On 27 August, the UK found itself in the midst of a crisis as a widespread National Air Traffic Services (NATS) outage led to thousands of cancellations and many more flights delayed by up to 12 hours. This unexpected disruption served as a stark reminder of how vulnerable our digital infrastructures are.  

Outages of this nature are simultaneously impossible to predict and also unavoidable. The only thing a responsible organisation can do is to ensure their teams are prepared and ready to react in such an emergency. 

According to aviation analysts Cirium, over the period affected by the outage up to 27% of expected departures and arrivals across the UK were cancelled. IATA estimated that airlines alone lost over £100 million in revenue, however, the cost for the nation will be many times more than this as both holiday-goers and businesses faced major disruption as a result. 

As incident response professionals, it is unpleasantly easy to imagine the stress those responders faced. We have all been in similar situations (although perhaps not to this scale) – a costly outage occurs and the clock begins to tick to find the problem and fix it. 

 Hamed Silatani, CEO of Uptime Labs, is all too familiar with the stress and pressure that accompany these outages. He commented, “Incidents are inevitable and this particular incident really drives home how costly they can be. Although they are inevitable, it is impossible to prepare for every eventuality. NATS chief executive Martin Rolfe claimed this fault was a 1 in 15 million chance, but there are always 15 million other faults.

“The timeline of the incident appears to be that a fault occurred early on the Monday morning. The team responsible then only had a few hours to solve the issue before resorting to cancellations. Our audience will be intimately familiar with how stressful it was for them to make the significant decision to shut down UK airspace in the face of incomplete information to prioritise safety. Behind that difficult decision must have been a wealth of experience and practice and ultimately – it must be praised” 

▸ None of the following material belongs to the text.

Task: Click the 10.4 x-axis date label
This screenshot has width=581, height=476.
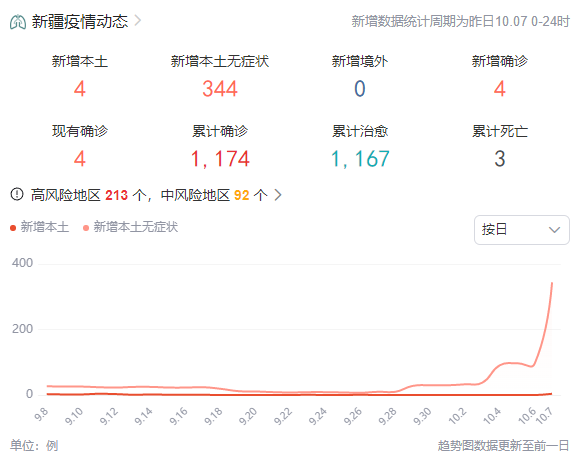Action: click(492, 416)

The immediate cause of the outage was attributed to a technical failure in the NATS’ communication systems. It was later clarified in the NATS report to the UK’s Civil Aviation Authority that there was an issue with a flight plan processing sub-system called Flight Plan Reception Suite Automated – Replacement (FPRSA-R). It encountered a rare set of circumstances presented by a flight plan that included two identically named, but separate waypoint markers outside of UK airspace, which caused the main system and back-up system to collapse. 

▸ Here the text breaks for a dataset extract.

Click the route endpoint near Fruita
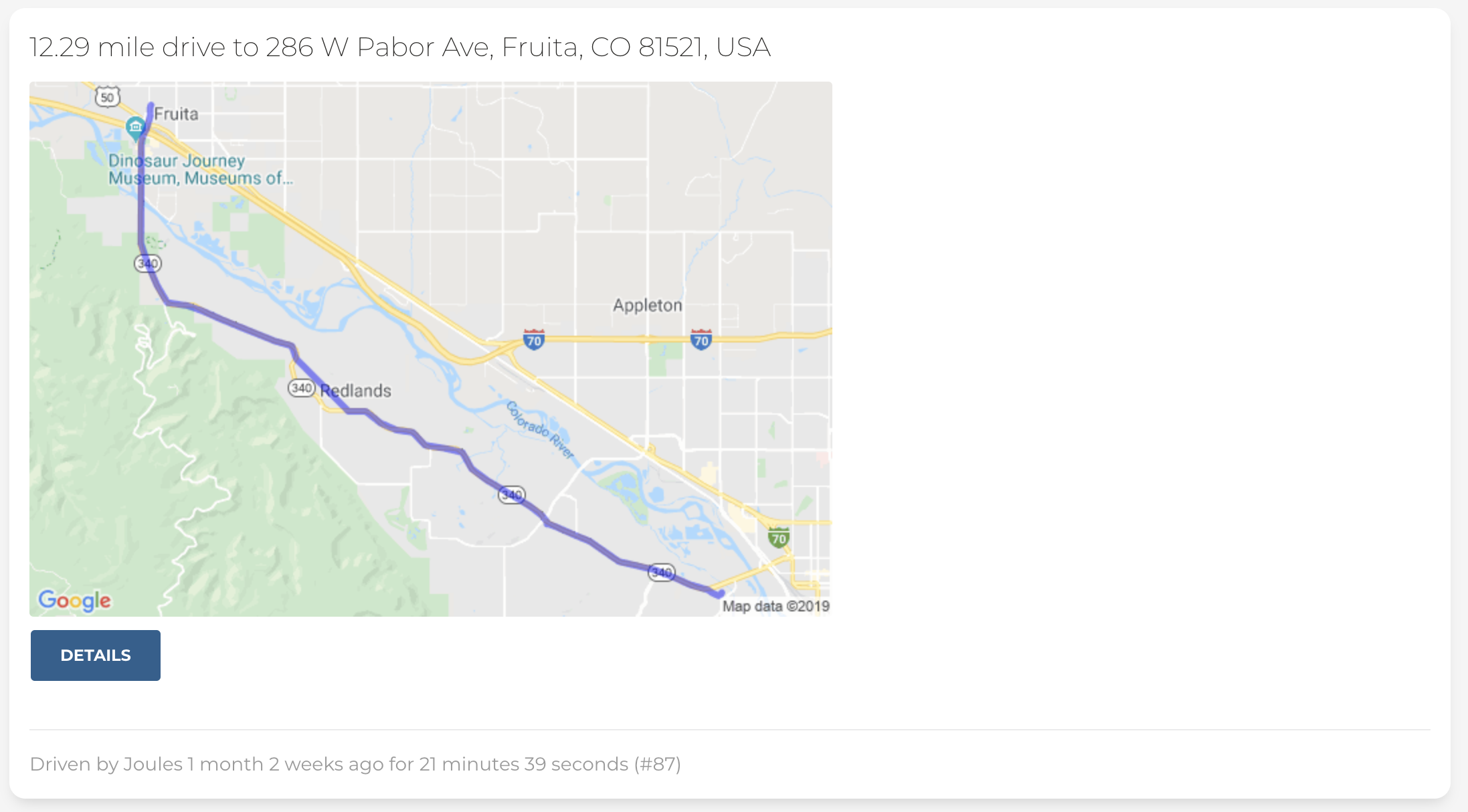This screenshot has width=1468, height=812. pyautogui.click(x=151, y=105)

The ripple effect of the NATS outage was felt not only by passengers but also by the wider economy. Airlines faced a logistical nightmare, with crews and aircraft out of position, leading to further delays in the days following the incident. Airport employees were strained as they tried to manage the influx of stranded travellers, providing accommodation, rescheduling flights and manually inputting flight information. 

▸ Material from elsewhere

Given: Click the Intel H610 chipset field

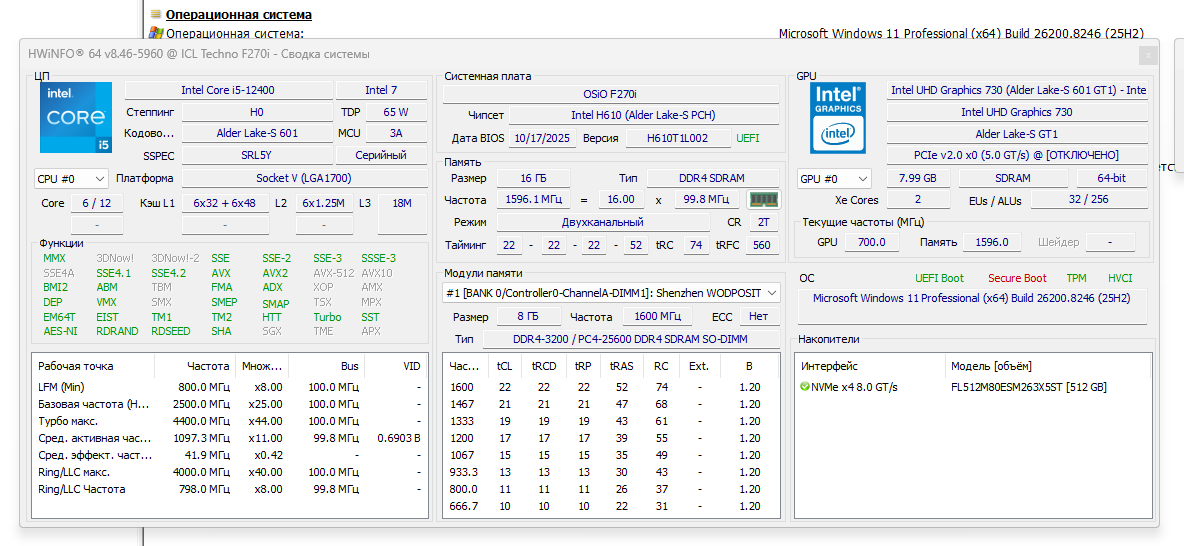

Despite the chaos and inconvenience, the incident shed light on the importance of the rigorous safety protocols and contingency plans in place within the aviation sector. The NATS, in collaboration with airlines and airports, swiftly enacted their emergency procedures, rerouting flights to nearby airports, and ensuring that no aircraft took off or landed without the essential guidance of air traffic control. 

The NATS outage was undoubtedly a challenging and disruptive event and the decisions taken by those involved must be praised. However, it is important to reflect on the nature of this crisis before the case is considered closed. While this particular event may be unlikely to occur again anytime soon, the next unforeseen disruption is just around the corner. The key is to reinforce those vital skills required to tackle any incident.